Article ->
◇ ◇ ◇

Money market funds These funds invest in money market securities such as commercial paper, repurchase agreements, or certificates of deposit. The average maturity of these assets tends to be a bit more than one month. They usually offer check-writing features, and net asset value is fixed at $1 per share, 1 so that there are no tax implications such as capital gains or losses associated with redemption of shares.

Equity funds Equity funds invest primarily in stock, although they may, at the portfolio manager’s discretion, also hold fixed-income or other types of securities. Equity funds commonly will hold about 5% of total assets in money market securities to provide the liquidity necessary to meet potential redemption of shares. Stock funds are traditionally classified by their emphasis on capital appreciation versus current income. Thus income funds tend to hold shares of firms with high dividend yields that provide high current income. Growth funds are willing to forgo current income, focusing instead on prospects for capital gains. While the classification of these funds is couched in terms of income versus capital gains, it is worth noting that in practice the more relevant distinction concerns the level of risk these funds assume. Growth stocks—and therefore growth funds—are typically riskier and respond more dramatically to changes in economic conditions than do income funds.

Specialized sector funds Some equity funds, called sector funds, concentrate on a particular industry. For example, Fidelity markets dozens of “select funds,” each of which invests in a specific industry such as biotechnology, utilities, precious metals, or telecommunications. Other funds specialize in securities of particular countries.

◇ ◇ ◇

Retype the passage on mutual fund types in full, word for word.

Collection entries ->
◇ ◇ ◇

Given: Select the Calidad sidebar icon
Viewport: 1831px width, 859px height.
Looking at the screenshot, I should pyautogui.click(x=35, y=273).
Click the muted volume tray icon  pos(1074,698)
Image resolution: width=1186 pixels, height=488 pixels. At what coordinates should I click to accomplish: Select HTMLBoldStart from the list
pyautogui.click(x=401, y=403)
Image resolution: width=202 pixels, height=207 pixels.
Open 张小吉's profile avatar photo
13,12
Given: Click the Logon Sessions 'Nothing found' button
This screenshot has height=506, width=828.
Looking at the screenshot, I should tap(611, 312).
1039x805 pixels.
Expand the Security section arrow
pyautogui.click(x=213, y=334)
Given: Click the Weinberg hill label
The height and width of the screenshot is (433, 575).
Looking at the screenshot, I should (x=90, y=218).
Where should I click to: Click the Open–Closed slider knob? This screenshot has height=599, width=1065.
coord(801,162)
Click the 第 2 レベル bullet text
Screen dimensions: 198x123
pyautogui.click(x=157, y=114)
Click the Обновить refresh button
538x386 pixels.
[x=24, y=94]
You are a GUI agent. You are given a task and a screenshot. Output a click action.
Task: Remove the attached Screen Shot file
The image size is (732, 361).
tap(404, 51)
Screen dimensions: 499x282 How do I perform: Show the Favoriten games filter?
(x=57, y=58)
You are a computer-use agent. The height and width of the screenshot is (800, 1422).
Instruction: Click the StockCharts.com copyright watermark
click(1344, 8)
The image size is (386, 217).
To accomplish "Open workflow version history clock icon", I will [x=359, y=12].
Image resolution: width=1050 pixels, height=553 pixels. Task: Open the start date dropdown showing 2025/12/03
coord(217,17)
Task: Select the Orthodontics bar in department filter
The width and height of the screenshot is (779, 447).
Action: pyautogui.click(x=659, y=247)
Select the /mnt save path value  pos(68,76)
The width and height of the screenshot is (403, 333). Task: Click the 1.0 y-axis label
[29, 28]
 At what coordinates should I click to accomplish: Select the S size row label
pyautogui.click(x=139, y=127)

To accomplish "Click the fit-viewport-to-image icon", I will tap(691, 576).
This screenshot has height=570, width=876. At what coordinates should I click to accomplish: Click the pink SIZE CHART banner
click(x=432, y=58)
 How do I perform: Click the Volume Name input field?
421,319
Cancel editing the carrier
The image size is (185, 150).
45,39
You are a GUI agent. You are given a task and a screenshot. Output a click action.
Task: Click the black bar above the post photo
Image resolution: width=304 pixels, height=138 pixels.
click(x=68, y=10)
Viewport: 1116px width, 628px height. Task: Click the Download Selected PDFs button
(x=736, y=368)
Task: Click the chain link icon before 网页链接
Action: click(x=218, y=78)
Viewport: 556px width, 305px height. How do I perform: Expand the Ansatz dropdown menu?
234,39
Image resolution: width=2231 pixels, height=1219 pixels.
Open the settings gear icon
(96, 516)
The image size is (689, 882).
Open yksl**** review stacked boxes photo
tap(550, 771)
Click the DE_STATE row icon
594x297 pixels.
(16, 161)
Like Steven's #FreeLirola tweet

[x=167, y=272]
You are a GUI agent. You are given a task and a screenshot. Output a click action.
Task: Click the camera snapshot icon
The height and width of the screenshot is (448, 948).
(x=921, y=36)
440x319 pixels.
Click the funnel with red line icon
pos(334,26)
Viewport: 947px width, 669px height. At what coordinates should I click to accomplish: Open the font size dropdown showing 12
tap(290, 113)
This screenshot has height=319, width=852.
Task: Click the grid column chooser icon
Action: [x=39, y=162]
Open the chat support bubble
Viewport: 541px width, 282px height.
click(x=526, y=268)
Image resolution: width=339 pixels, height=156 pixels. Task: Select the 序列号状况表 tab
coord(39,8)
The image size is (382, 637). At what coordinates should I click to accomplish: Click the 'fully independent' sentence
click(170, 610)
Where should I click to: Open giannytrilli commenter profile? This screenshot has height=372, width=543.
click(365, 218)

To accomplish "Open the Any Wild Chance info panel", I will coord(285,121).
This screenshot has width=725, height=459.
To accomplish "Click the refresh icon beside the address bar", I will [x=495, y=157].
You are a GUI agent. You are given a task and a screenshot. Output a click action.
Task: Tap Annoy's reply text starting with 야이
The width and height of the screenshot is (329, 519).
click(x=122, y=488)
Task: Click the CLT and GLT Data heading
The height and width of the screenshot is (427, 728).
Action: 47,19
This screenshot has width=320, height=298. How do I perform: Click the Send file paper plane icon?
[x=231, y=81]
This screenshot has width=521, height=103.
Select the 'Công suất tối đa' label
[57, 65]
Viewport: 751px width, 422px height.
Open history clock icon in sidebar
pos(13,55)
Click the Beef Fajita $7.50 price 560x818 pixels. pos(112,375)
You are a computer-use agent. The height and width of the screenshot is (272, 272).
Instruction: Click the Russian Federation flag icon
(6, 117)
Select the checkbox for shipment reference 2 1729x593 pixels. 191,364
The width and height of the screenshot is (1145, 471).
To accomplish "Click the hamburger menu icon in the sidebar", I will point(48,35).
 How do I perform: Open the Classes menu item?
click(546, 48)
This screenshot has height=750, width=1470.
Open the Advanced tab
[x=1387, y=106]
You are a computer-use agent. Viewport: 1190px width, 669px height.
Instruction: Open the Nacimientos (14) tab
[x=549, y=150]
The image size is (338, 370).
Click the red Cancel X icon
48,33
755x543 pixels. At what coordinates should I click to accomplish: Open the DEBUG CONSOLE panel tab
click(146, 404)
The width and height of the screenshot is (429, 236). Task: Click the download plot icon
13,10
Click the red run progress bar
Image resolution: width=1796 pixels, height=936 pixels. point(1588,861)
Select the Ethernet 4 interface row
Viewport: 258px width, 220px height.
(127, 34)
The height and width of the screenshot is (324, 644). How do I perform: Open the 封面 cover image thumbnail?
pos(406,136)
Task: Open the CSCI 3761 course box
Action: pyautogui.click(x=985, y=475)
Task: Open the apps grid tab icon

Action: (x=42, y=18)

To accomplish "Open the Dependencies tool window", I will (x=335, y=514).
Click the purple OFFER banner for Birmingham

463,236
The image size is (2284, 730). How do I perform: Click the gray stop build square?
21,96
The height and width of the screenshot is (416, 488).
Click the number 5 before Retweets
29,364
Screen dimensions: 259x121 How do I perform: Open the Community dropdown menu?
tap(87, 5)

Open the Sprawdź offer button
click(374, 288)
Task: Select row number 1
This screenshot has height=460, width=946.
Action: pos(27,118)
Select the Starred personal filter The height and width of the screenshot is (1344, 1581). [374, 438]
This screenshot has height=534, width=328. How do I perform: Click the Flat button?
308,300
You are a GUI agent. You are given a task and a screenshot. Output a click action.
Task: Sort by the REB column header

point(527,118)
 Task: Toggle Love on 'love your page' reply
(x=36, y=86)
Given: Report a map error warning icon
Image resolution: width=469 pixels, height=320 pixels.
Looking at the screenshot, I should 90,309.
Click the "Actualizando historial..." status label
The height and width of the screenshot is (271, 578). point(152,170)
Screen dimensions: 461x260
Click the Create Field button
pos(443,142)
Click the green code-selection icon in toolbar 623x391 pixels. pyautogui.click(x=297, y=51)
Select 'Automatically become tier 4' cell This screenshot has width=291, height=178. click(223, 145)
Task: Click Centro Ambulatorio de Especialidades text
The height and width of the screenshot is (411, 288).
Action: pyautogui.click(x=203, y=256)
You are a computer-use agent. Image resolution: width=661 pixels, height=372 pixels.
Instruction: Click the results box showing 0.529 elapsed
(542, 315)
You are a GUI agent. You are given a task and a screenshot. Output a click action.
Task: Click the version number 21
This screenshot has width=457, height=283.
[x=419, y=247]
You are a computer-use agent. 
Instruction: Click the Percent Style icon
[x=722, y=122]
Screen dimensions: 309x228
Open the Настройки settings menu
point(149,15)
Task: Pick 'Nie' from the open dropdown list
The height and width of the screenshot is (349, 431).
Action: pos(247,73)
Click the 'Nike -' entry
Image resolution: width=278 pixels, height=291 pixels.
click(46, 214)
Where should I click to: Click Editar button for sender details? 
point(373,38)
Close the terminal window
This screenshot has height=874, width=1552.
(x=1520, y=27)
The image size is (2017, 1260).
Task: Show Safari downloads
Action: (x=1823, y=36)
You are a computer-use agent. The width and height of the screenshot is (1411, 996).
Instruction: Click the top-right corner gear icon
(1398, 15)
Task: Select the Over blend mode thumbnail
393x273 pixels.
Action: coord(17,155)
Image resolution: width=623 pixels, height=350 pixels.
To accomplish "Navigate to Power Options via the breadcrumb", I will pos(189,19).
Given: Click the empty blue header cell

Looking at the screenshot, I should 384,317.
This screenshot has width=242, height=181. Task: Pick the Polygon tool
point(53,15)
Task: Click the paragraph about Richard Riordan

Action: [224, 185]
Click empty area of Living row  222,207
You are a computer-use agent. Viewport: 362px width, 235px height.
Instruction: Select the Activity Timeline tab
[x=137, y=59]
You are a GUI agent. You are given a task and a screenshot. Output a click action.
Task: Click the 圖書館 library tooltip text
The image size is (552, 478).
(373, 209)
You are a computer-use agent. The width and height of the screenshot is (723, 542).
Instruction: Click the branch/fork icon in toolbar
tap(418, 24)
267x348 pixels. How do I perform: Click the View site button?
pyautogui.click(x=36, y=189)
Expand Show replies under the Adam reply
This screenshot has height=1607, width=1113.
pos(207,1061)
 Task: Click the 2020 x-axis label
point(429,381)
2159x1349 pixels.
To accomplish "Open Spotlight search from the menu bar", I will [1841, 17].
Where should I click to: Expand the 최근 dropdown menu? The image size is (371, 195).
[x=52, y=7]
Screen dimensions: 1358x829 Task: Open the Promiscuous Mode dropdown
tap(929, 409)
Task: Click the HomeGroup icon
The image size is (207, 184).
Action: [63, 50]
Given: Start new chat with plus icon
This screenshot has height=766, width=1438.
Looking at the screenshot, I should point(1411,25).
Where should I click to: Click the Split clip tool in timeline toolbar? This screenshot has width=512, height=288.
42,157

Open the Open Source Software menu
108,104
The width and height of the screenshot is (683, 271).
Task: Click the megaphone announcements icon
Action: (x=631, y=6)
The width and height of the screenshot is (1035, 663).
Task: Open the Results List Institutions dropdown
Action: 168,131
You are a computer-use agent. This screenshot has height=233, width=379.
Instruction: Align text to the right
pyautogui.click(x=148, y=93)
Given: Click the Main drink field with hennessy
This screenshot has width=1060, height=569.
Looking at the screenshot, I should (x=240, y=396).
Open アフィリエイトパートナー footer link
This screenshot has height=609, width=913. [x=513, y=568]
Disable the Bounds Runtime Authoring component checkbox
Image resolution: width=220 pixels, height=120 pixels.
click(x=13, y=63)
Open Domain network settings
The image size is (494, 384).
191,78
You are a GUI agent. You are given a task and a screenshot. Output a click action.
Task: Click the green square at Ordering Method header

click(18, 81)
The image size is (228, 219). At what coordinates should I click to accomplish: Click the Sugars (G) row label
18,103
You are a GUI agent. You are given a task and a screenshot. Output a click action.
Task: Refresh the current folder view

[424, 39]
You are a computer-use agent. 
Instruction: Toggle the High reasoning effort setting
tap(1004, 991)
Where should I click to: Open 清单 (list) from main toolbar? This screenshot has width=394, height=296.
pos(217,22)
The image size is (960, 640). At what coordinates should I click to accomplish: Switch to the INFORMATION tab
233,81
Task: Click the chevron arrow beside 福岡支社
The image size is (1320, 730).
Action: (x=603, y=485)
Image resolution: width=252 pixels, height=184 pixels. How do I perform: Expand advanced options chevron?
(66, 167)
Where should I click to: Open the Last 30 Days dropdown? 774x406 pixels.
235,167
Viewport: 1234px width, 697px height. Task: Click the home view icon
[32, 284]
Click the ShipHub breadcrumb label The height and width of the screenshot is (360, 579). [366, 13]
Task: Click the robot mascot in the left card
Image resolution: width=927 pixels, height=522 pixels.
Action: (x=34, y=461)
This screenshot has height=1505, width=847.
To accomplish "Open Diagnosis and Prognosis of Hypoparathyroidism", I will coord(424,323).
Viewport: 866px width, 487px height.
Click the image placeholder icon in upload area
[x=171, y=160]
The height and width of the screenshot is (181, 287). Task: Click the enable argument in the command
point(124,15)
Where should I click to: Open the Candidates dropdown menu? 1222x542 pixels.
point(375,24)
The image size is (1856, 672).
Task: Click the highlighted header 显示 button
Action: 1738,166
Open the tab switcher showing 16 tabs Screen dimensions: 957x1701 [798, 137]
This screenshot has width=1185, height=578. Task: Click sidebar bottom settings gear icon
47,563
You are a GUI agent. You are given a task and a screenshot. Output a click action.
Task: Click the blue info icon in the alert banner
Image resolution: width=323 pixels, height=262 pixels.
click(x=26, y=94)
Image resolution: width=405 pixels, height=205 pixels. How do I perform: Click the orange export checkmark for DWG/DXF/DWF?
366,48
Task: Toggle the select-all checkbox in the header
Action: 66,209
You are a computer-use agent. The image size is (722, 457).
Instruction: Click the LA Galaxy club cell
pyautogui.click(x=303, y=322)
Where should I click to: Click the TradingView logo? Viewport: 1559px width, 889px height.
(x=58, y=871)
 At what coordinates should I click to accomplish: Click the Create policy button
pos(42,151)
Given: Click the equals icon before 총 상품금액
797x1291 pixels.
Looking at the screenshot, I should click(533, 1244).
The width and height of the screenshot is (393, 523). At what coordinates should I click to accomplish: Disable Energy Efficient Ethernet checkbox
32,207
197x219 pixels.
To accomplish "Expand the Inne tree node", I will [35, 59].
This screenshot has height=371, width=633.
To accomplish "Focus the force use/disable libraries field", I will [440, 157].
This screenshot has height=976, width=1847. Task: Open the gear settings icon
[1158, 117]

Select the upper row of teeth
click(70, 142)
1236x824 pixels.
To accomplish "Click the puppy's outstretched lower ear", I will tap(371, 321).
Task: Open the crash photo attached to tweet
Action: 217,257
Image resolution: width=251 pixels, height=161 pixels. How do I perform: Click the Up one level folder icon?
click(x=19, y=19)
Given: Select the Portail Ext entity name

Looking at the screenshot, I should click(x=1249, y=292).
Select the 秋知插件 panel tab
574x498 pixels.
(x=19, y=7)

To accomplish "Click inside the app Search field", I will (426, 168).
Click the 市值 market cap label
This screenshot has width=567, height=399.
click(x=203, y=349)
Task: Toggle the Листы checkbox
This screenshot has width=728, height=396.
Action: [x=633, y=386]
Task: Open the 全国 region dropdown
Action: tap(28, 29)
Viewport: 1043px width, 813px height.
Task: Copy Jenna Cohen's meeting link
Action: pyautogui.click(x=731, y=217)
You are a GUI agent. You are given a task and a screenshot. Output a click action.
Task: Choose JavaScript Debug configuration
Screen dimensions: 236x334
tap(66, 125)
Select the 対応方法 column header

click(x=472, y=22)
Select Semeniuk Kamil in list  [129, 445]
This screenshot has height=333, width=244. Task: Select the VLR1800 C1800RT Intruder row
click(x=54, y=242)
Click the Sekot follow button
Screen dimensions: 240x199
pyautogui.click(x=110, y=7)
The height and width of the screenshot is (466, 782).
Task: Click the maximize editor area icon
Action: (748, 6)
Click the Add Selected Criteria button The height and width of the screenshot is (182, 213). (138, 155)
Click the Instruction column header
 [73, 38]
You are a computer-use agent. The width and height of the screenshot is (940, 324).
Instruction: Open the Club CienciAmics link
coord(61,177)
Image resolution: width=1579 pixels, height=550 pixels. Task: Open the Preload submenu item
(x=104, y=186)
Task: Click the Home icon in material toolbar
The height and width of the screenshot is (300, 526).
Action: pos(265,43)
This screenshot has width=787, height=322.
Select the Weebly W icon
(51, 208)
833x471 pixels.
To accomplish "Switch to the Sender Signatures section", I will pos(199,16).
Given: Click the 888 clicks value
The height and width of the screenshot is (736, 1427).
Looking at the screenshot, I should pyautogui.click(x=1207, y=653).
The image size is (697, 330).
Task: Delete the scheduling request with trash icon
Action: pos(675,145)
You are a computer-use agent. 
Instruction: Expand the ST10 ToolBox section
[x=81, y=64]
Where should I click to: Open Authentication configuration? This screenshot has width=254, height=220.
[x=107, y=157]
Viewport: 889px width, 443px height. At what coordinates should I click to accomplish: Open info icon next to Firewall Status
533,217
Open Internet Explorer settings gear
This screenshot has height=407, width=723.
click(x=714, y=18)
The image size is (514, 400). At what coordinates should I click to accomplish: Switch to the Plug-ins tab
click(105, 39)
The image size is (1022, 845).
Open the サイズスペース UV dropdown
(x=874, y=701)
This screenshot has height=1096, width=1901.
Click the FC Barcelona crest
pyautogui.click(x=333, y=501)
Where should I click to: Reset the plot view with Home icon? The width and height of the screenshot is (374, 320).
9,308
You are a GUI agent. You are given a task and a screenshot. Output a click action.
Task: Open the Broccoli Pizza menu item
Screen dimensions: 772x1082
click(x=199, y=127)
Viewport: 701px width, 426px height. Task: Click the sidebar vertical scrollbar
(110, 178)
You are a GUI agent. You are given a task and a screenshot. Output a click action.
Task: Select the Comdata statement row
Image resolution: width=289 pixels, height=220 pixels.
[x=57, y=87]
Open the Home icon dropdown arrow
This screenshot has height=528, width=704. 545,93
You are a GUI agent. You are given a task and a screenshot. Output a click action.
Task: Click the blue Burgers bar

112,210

◇ ◇ ◇

The completed task ->
Money market funds These funds invest in money market securities such as commercial paper, repurchase agreements, or certificates of deposit. The average maturity of these assets tends to be a bit more than one month. They usually offer check-writing features, and net asset value is fixed at $1 per share, 1 so that there are no tax implications such as capital gains or losses associated with redemption of shares.

Equity funds Equity funds invest primarily in stock, although they may, at the portfolio manager’s discretion, also hold fixed-income or other types of securities. Equity funds commonly will hold about 5% of total assets in money market securities to provide the liquidity necessary to meet potential redemption of shares. Stock funds are traditionally classified by their emphasis on capital appreciation versus current income. Thus income funds tend to hold shares of firms with high dividend yields that provide high current income. Growth funds are willing to forgo current income, focusing instead on prospects for capital gains. While the classification of these funds is couched in terms of income versus capital gains, it is worth noting that in practice the more relevant distinction concerns the level of risk these funds assume. Growth stocks—and therefore growth funds—are typically riskier and respond more dramatically to changes in economic conditions than do income funds.

Specialized sector funds Some equity funds, called sector funds, concentrate on a particular industry. For example, Fidelity markets dozens of “select funds,” each of which invests in a specific industry such as biotechnology, utilities, precious metals, or telecommunications. Other funds specialize in securities of particular countries.